To: mgs@autox.team.net
Subject: Re: mgb sighting-More on Polaroid-really non-LBC
From: Bill Saidel <saidel@crab.rutgers.edu>
Date: Wed, 09 Feb 2000 11:15:01 -0500
Years ago after graduating MIT,  I didn't know what to do with myself so of
course, I worked as a freelance photographer in the Boston area. 

I picked up a part time job with Life photographer Fritz Goro (well, I
carried his $20K worth of equipment). Fritz was a great science
illustrator...he was the 1st to photograph a laser beam-his insight:
cigarette smoke. When I worked with him, he was trying to illustrate the
work of 2 people at Harvard Med School who 4-5 years later won the Nobel
prize for their studies on brain visual mechanisms. 

Anyway, for 3 days, he set up a monkey head with an electrode penetrating
its brain. On the 3rd day, he had it just the way he wanted and with his
4x5 camera and a Polaroid back (P/N film), he started to take pictures when
I jostled the table knocking everything on it to the floor (including the
monkey head). After yelling at me for my clumsiness (which is still evident
in how I deal with by 'B'), he reset it up and yelled "Wonderful"... a
slight modification made the presumptive image even better. 

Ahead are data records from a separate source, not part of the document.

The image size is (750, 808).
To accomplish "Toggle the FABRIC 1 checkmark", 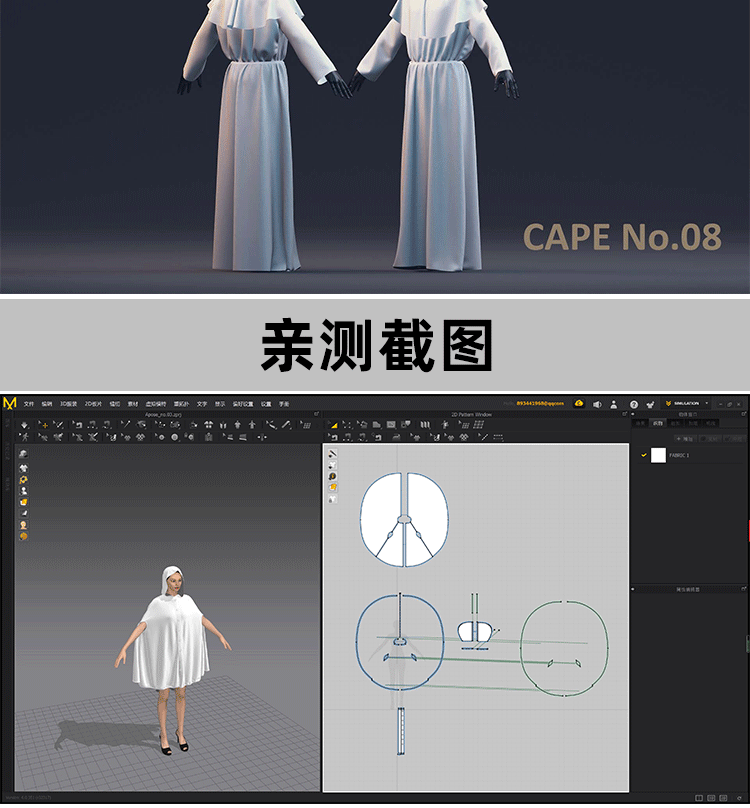I will 644,455.
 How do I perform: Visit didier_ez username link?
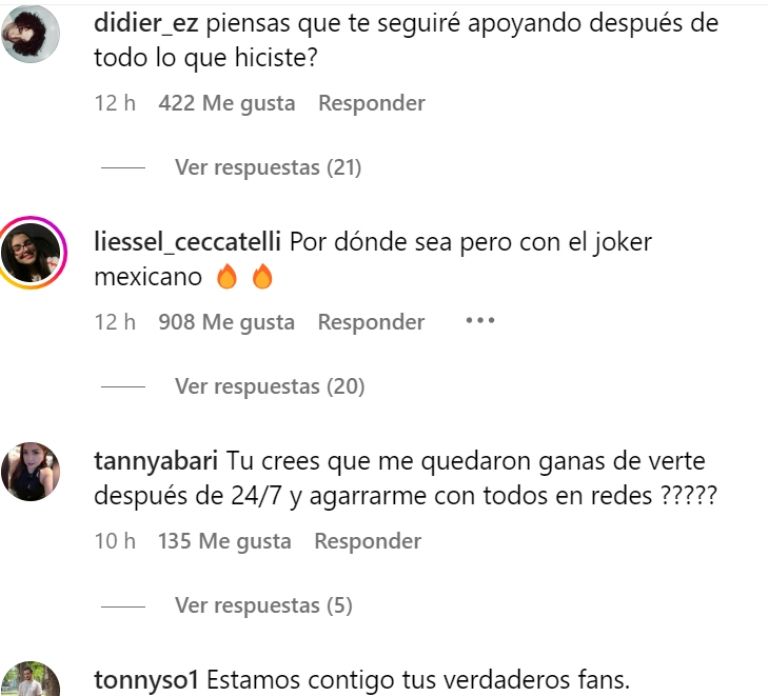point(146,23)
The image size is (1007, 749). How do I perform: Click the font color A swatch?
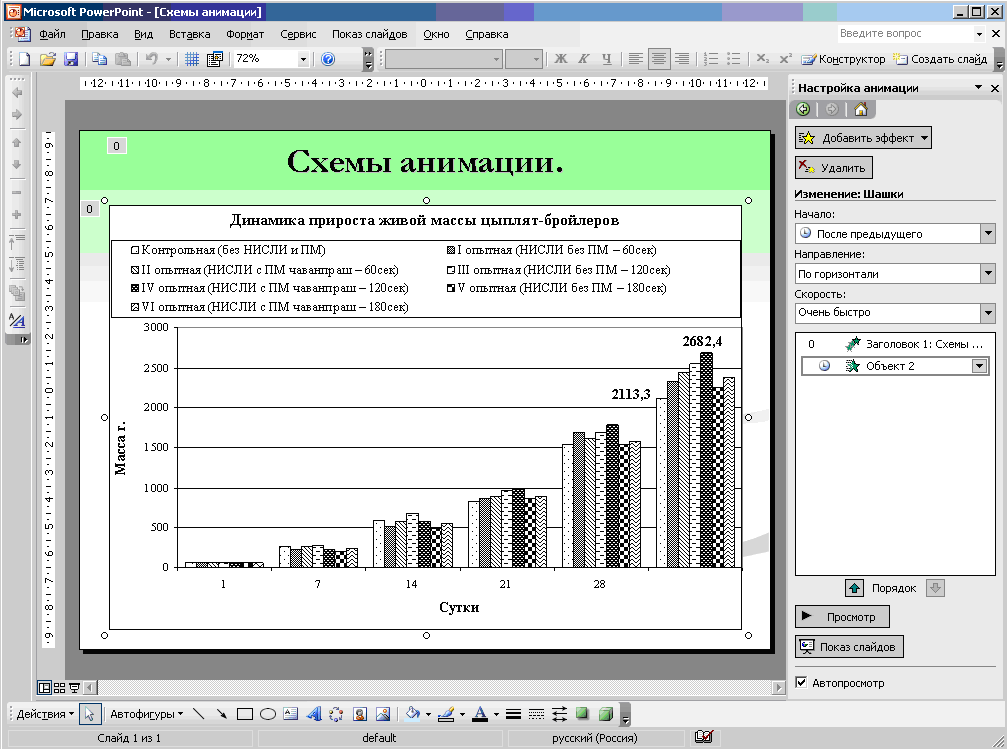point(480,714)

He took about 3 Polaroid images as tests and then proceeded to take about
20 4x5 Kodak negatives. 

About a year later, I saw the picture in Life magazine (which has been
reprinted at least 4 times in various Scientific American publications)
when I realized...he had chosen as the best negative, one of the Polaroid
trial images and its negative. I later saw him and he confirmed my
suspicion that it was the Polaroid that was used.

Enough knocking of Polaroid. Its grain is non-existant and can be enlarged
much more than nearly all Kodak films (except maybe Technical Pan in low
contrast mode). 

But it is expensive and that I would hold against it.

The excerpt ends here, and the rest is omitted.